====== NGINX Block bad bots ======
First of all check these methods:
* https://github.com/mitchellkrogza/nginx-ultimate-bad-bot-blocker
* https://github.com/mariusv/nginx-badbot-blocker
Here I explain how to block bad bots and save a ton of resources on server.

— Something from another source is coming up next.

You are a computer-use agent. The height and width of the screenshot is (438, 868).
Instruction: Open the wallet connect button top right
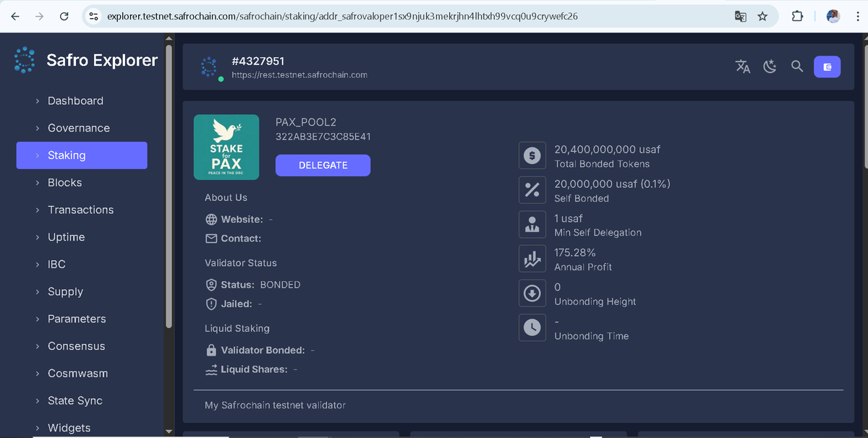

1) Inside http block (nginx.conf) add:
http {
map $http_user_agent $limit_bots {
default 0;
~*(ahrefsbot|alexibot|appengine|aqua_products|archive.org_bot|archive|asterias|attackbot|b2w|backdoorbot|becomebot|blackwidow|blekkobot) 1;
~*(blowfish|botalot|builtbottough|bullseye|bunnyslippers|ccbot|cheesebot|cherrypicker|chinaclaw|chroot|clshttp|collector) 1;
~*(control|copernic|copyrightcheck|copyscape|cosmos|craftbot|crescent|curl|custo|demon) 1;
~*(disco|dittospyder|dotbot|download|downloader|dumbot|ecatch|eirgrabber|email|emailcollector) 1;
~*(emailsiphon|emailwolf|enterprise_search|erocrawler|eventmachine|exabot|express|extractor|extractorpro|eyenetie) 1;
~*(fairad|flaming|flashget|foobot|foto|gaisbot|getright|getty|getweb!|gigabot) 1;
~*(github|go!zilla|go-ahead-got-it|go-http-client|grabnet|grafula|grub|hari|harvest|hatena|antenna|hloader) 1;
~*(hmview|htmlparser|httplib|httrack|humanlinks|ia_archiver|indy|infonavirobot|interget|intraformant) 1;
~*(iron33|jamesbot|jennybot|jetbot|jetcar|joc|jorgee|kenjin|keyword|larbin|leechftp) 1;
~*(lexibot|library|libweb|libwww|linkextractorpro|linkpadbot|linkscan|linkwalker|lnspiderguy|looksmart) 1;
~*(lwp-trivial|mass|mata|midown|miixpc|mister|mj12bot|moget|msiecrawler|naver) 1;
~*(navroad|nearsite|nerdybot|netants|netmechanic|netspider|netzip|nicerspro|ninja|nutch) 1;
~*(octopus|offline|openbot|openfind|openlink|pagegrabber|papa|pavuk|pcbrowser|perl) 1;
~*(perman|picscout|pix|propowerbot|prowebwalker|psbot|pycurl|pyq|pyth|python) 1;
~*(python-urllib|queryn|quester|radiation|realdownload|reget|retriever|rma|rogerbot|scan|screaming|frog|seo) 1;
~*(scooter|searchengineworld|searchpreview|semrush|semrushbot|semrushbot-sa|seokicks-robot|sitesnagger|smartdownload|sootle) 1;
~*(spankbot|spanner|spbot|spider|stanford|stripper|sucker|superbot|superhttp|surfbot|surveybot) 1;
~*(suzuran|szukacz|takeout|teleport|telesoft|thenomad|tocrawl|tool|true_robot|turingos) 1;
~*(twengabot|typhoeus|url_spider_pro|urldispatcher|urllib|urly|vampire|vci|voideye|warning) 1;
~*(webauto|webbandit|webcollector|webcopier|webcopy|webcraw|webenhancer|webfetch|webgo|webleacher) 1;
~*(webmasterworld|webmasterworldforumbot|webpictures|webreaper|websauger|webspider|webster|webstripper|webvac|webviewer) 1;
~*(webwhacker|webzip|webzip|wesee|wget|widow|woobot|www-collector-e|wwwoffle|xenu) 1;
}
}
2) Inside each server block (within your example.com file inside sites-available folder)
server {
location / {
#blocks blank user_agents
if ($http_user_agent = "") { return 301 $scheme://www.google.com/; }
if ($limit_bots = 1) {
return 301 $scheme://www.google.com/;
}
}
}